I made this one from two Woodcraft Tie die blanks. I tried to keep it very simple since the blank was anything but. I tried using a M13 x .75 thread for the body to cap and was very pleased with the result.

The nib is a Jowo #6 Steel EF I purchased from Franklin Christoph and is ground by Mike Masuyama to a needle point. This nib is fantastic, It writes beautifully and on nice paper gives a very thin line (photo is on copy paper at work and doesn't do it justice)

Colin


----------



## firewhatfire (Jun 15, 2013)

I dig that pen.  

My wife will be getting a nib ground like that for Christmas.  She really like a fine point nib.


----------



## Displaced Canadian (Jun 15, 2013)

I like the look of it.


----------



## tim self (Jun 15, 2013)

I like the pen and Mike does great work.  Met him a few years ago in Little Rock.


----------



## MikeL (Jun 15, 2013)

Expert craftsmanship!  Looks great.


----------



## Jim15 (Jun 15, 2013)

Nice pen, great work.


----------



## Joe S. (Jun 15, 2013)

A winner for sure!


----------



## mikespenturningz (Jun 15, 2013)

Very nice indeed.

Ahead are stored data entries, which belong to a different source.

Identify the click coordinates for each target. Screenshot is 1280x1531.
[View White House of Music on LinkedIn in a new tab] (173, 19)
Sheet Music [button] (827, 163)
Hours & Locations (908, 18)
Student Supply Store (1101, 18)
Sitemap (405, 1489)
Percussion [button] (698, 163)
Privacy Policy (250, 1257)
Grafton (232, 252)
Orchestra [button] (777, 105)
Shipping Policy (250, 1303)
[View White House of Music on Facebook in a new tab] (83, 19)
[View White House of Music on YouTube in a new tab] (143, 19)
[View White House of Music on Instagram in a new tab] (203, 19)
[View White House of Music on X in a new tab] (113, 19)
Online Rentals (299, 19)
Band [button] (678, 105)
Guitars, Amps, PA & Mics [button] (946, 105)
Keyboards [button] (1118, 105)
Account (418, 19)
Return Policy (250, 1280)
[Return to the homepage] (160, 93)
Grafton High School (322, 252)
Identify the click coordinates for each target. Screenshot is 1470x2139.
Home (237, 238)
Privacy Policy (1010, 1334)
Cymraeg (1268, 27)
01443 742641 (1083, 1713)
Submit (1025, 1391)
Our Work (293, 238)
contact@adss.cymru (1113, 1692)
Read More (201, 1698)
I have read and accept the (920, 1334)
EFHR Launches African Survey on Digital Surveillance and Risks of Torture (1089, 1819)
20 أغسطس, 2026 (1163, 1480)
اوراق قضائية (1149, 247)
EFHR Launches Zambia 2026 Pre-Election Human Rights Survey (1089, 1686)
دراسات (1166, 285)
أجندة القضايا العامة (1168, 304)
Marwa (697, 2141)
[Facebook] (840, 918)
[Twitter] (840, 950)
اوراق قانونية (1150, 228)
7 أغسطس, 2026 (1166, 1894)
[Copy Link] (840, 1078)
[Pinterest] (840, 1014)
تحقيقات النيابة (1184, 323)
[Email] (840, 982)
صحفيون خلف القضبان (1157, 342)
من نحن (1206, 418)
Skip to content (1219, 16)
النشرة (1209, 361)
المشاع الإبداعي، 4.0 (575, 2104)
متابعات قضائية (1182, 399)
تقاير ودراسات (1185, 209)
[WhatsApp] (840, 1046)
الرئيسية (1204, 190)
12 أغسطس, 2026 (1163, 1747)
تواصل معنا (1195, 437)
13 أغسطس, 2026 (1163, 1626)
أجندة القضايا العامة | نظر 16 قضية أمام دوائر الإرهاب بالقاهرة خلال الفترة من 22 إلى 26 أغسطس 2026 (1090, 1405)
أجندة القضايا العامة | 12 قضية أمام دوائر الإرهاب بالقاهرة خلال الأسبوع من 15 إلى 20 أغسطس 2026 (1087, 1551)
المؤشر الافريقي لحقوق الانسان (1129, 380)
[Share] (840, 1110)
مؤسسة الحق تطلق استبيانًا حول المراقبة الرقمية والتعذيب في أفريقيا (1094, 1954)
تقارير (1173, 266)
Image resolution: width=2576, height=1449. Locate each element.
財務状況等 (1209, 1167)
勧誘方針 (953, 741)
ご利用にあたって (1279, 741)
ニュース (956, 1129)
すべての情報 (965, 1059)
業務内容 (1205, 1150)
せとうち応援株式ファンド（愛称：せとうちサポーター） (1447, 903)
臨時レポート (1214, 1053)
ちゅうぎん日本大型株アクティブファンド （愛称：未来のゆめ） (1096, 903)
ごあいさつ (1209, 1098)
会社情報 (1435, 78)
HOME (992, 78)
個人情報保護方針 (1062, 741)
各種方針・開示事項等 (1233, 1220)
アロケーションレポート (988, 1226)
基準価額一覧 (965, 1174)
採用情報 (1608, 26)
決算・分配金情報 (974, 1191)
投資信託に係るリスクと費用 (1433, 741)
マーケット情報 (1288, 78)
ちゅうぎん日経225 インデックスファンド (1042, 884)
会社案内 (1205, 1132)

I really like the shape and the fact that you used a different color for the finials and at the thread of the cap. It really sets the pen apart for me at least.


----------



## Dalecamino (Jun 15, 2013)

Very good work.


----------



## Exabian (Jun 15, 2013)

Great pen. I love how it writes.


----------



## SDB777 (Jun 15, 2013)

Some very clean threading happening here...attention to the little things are what make a great writing instrument!


Well done!!







Scott (try using GP inkjet paper) B


----------